Forderung der Grünen: „Kretschmer muss sich entschuldigen“
Nach einem Treffen mit dem ZDF-Team entschuldigte sich der Dresdener Polizeipräsident. Grünen fordern dasselbe vom sächsichen Ministerpräsidenten Kretschmer.
Ein Mann hatte sich vor einer Woche in Dresden an einer Demonstration der AfD und der islam- und ausländerfeindlichen Pegida-Bewegung beteiligt und sich lautstark gegen Filmaufnahmen für das ZDF gewehrt. Daraufhin kontrollierte die Polizei das ZDF-Team.
Nach Angaben des Senders stellte dann ein weiterer Pegida-Sympathisant eine Anzeige. Erst nach 45 Minuten konnte das Team wieder seiner Arbeit nachgehen. Ein Videoausschnitt von dem Geschehen löste eine bundesweite Debatte über eine Einschränkung der Pressefreiheit durch die sächsische Polizei aus. Später stellte sich heraus, dass der Mann, der zuerst das ZDF-Team verbal angriff, Mitarbeiter des Landeskriminalamtes ist.
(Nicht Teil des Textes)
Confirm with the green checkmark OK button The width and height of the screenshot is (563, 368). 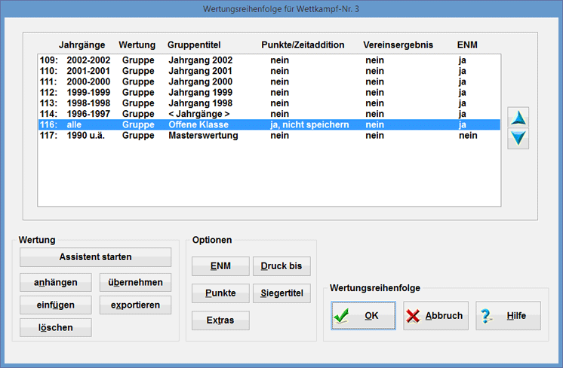pyautogui.click(x=363, y=316)
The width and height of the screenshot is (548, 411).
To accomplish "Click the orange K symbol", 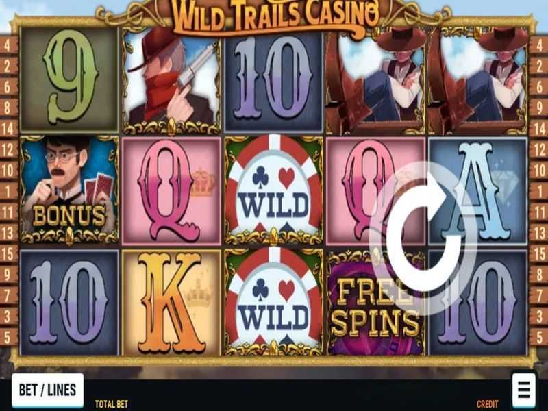I will tap(171, 303).
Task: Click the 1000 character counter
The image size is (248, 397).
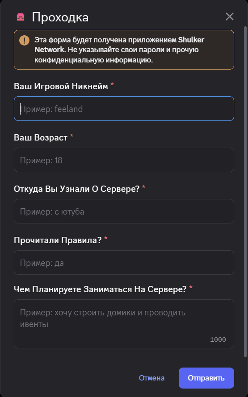Action: (218, 339)
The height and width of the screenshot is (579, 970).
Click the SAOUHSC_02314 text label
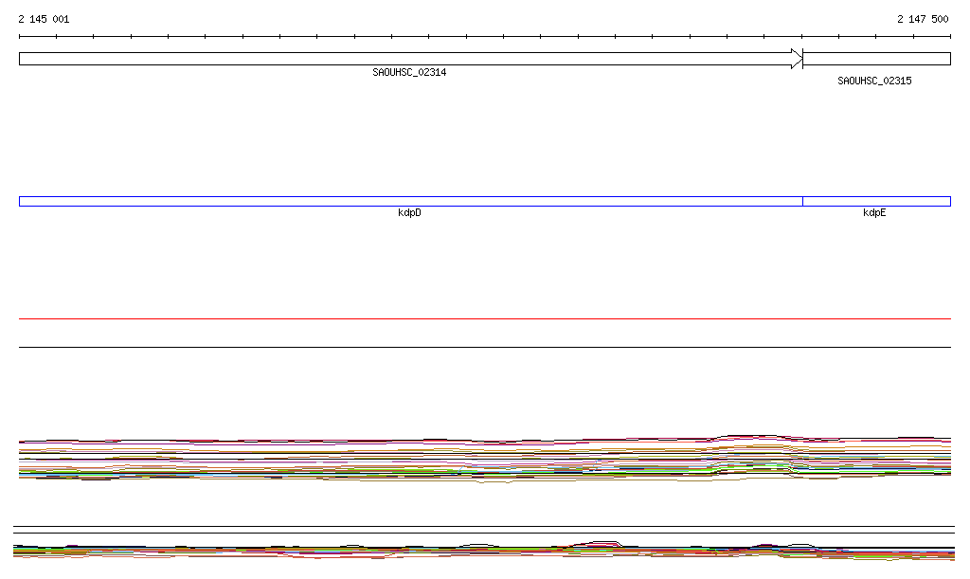409,72

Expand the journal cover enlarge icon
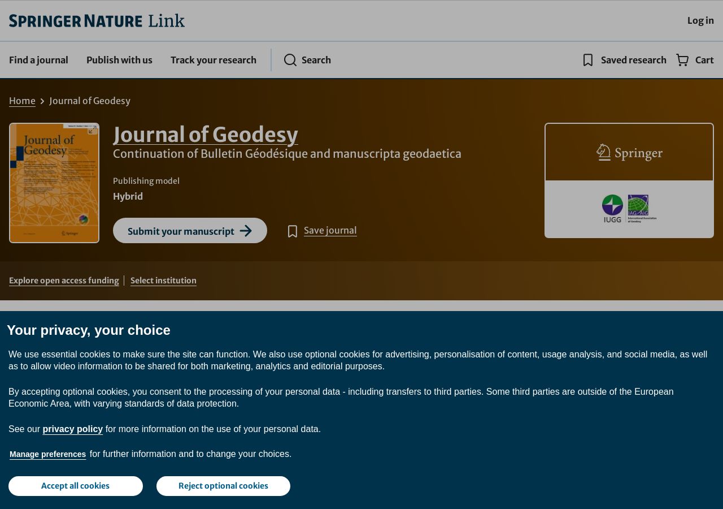(92, 130)
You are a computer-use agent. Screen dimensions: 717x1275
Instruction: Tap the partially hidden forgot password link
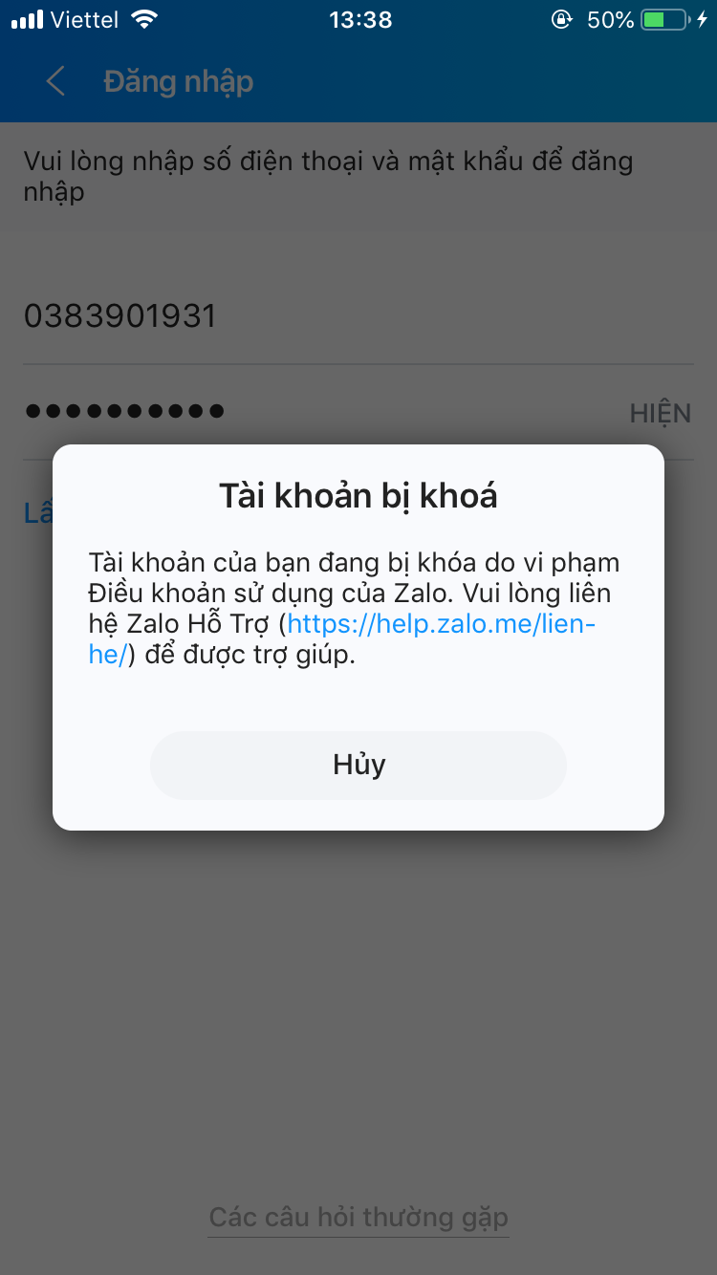(38, 513)
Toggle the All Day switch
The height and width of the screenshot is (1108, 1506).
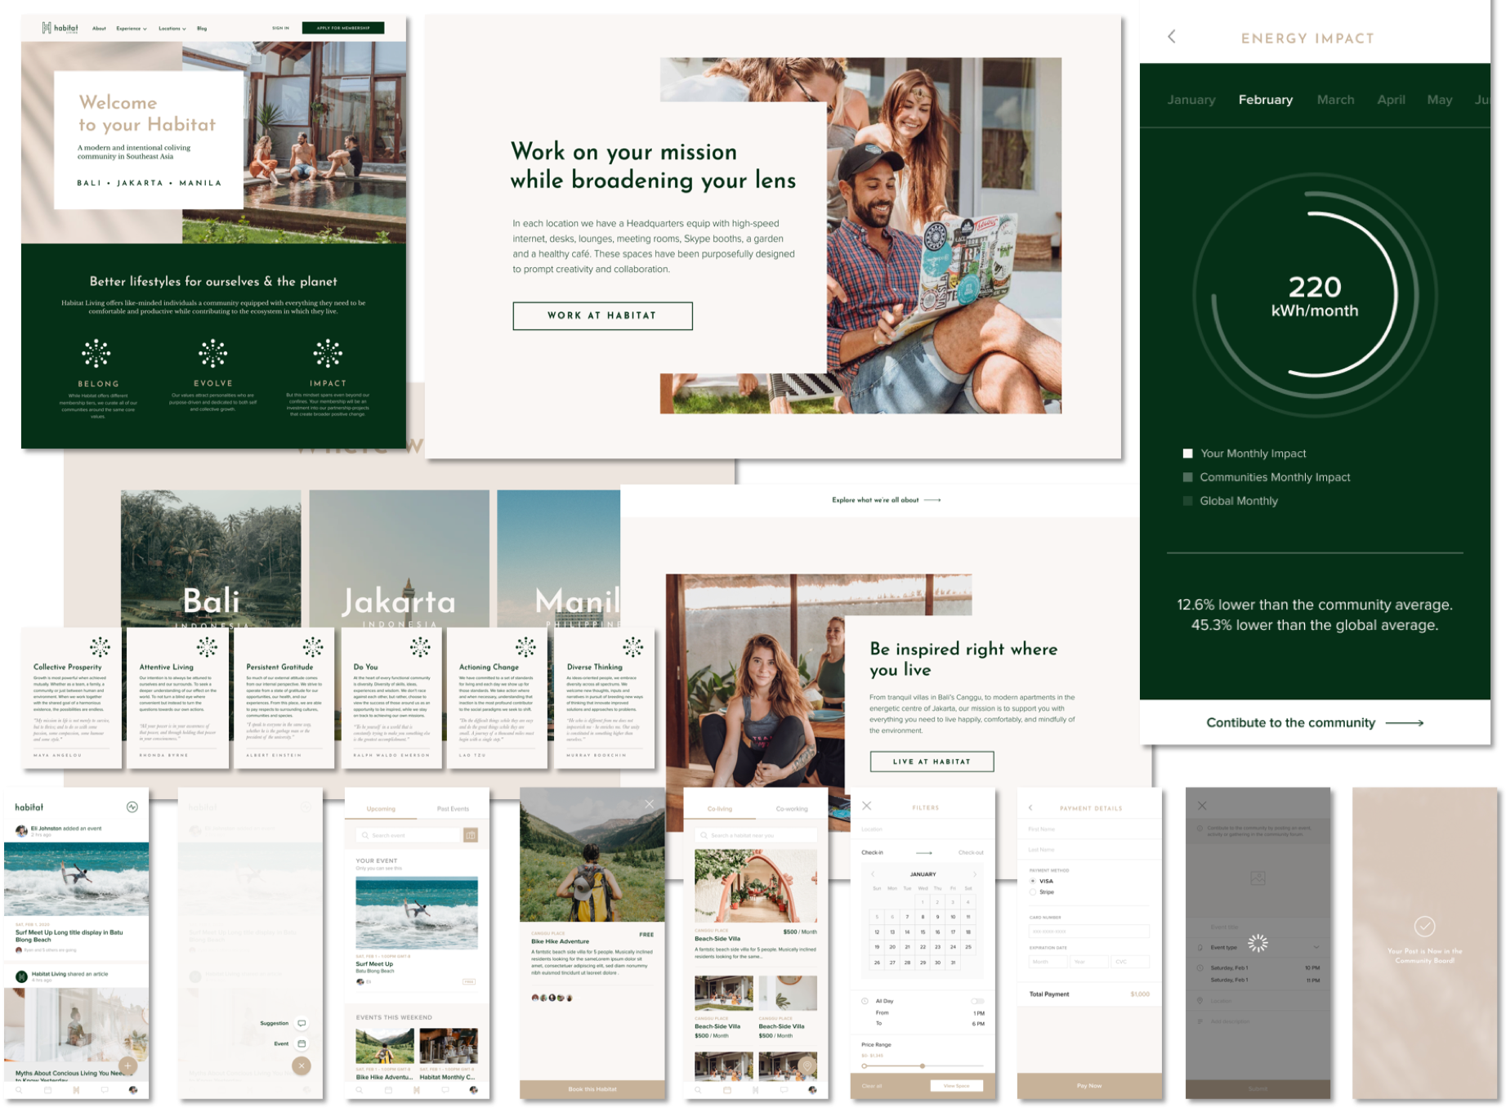click(976, 1001)
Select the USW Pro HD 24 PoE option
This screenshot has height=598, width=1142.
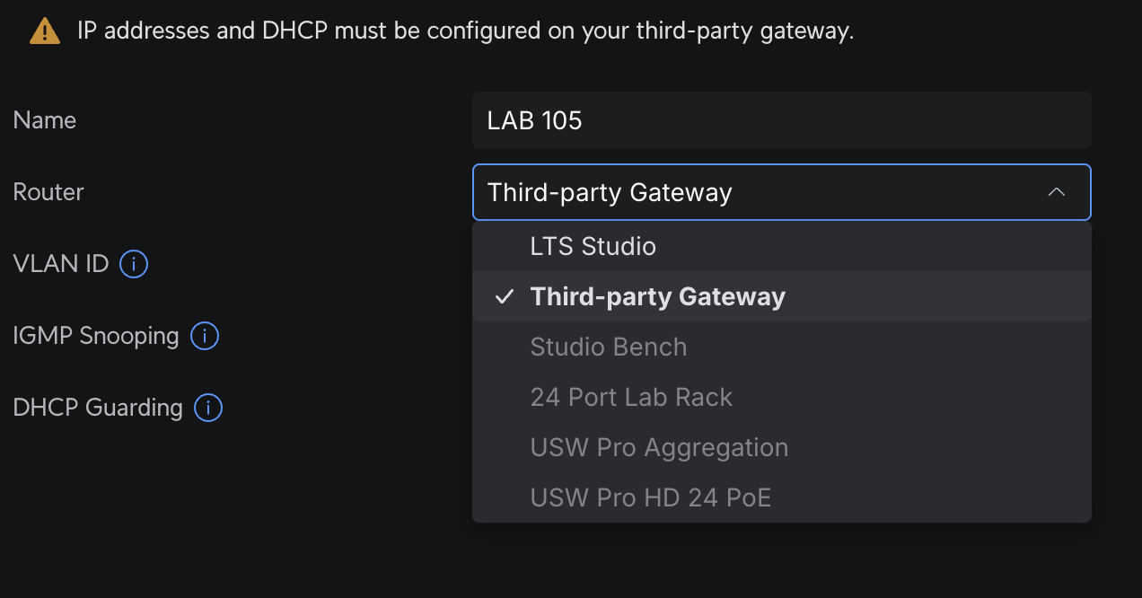[650, 497]
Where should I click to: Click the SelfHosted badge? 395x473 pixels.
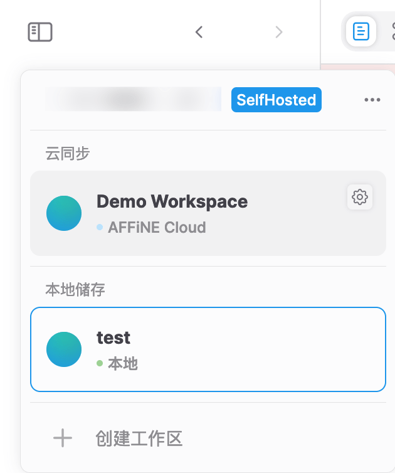pos(276,100)
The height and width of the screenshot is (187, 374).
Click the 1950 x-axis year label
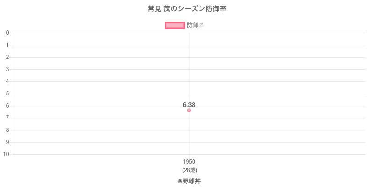[189, 162]
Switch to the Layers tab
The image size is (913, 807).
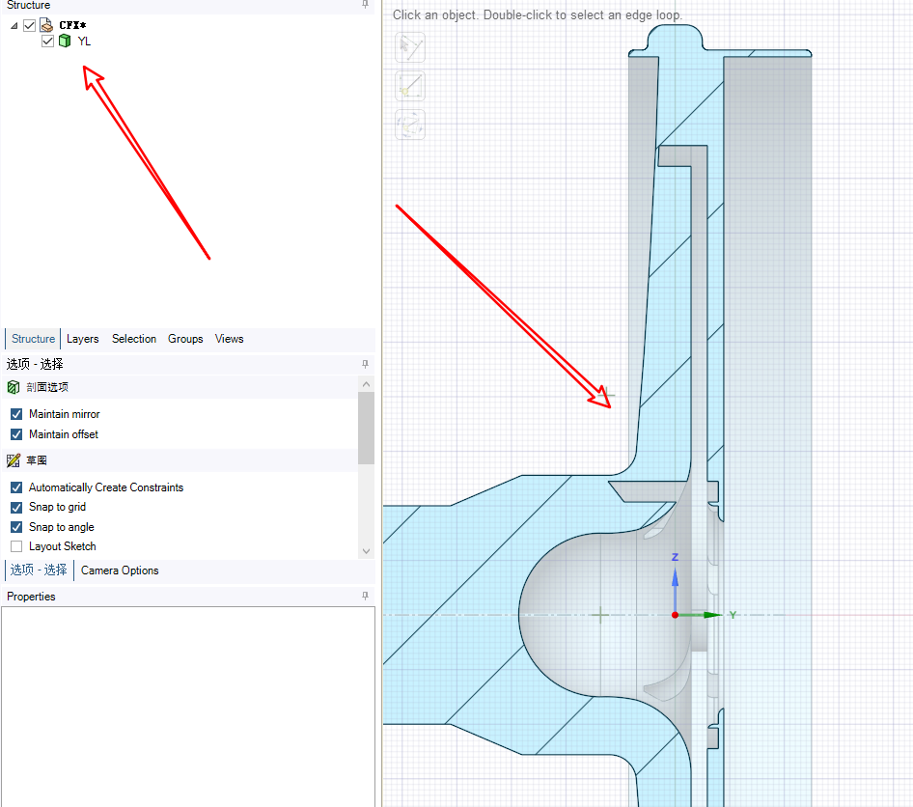[83, 339]
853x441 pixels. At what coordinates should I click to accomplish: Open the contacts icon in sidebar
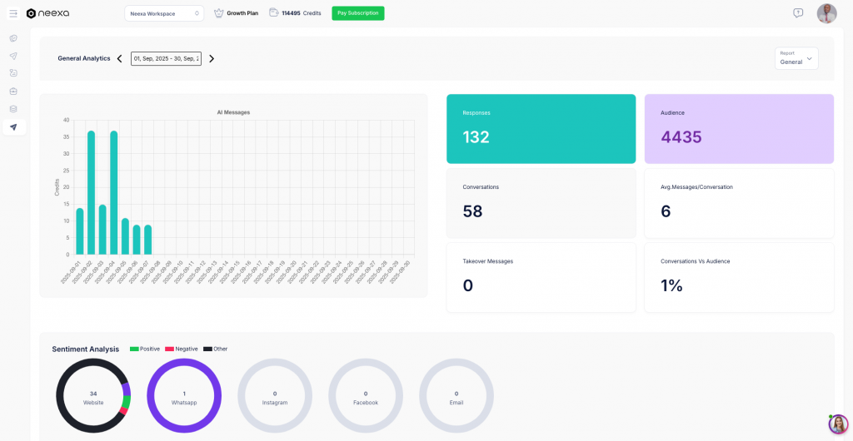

Ministerpräsident Kretschmer hatte in einer ersten Reaktion auf den Vorfall pauschale Anschuldigungen gegen die Polizei zurückgewiesen und mit Blick auf die vom ZDF veröffentlichten Bilder getwittert: „Die einzigen Personen, die in diesem Video seriös auftreten, sind Polizisten.“ Nach ZDF-Angaben entschuldigte sich der Dresdner Polizeipräsident Horst Kretzschmar am Freitag für das Vorgehen der Polizisten.
Polizei will aus Vorfall lernen
Die Dresdener Polizeiführung hatte sich am Freitag mit den betroffenen Journalisten für ein klärendes Gespräch getroffen. Es sollte eine Art vertrauensbildende Maßnahme sein und wurde am Ende Selbstkritik. Polizeipräsident Kretschmar äußerte nach dem Treffen sein Unverständnis darüber, dass die Journalisten so lange nicht ihrer Arbeit hätten nachgehen können. „Ich bedaure diesen Umstand als Polizeiführung außerordentlich und habe zugesichert, dass wir dieses in der Polizei aufarbeiten werden – auch um daraus zu lernen.“
Das ZDF teilte nach dem Gespräch mit, die Polizei habe eingeräumt, dass das ZDF-Team am 16. August viel zu lange festgehalten wurde. Man habe zugesagt, die bisherige Darstellung zu korrigieren. „Wir haben deutlich gemacht, dass der Ablauf falsch dargestellt wurde“, sagte die Moderatorin des Magazins „Frontal 21“, Ilka Brecht.
Grünen-Fraktionschef Hofreiter verlangt eine intensive Aufarbeitung der Vorkommnisse: „Das ist nicht nur ein Fall für die sächsische Landesregierung, sondern auch ein Fall für das Bundesinnenministerium.“ Es gebe Probleme in Teilen der sächsischen Sicherheitsbehörden. „Da wissen manche offenbar auch nicht, wie man bei Demonstrationen mit Journalisten umzugehen hat, hier braucht es eine bessere Fort- und Ausbildung. Auch die Nähe einzelner aus dem Sicherheitsapparat zu Pegida sollte untersucht werden“, forderte Hofreiter.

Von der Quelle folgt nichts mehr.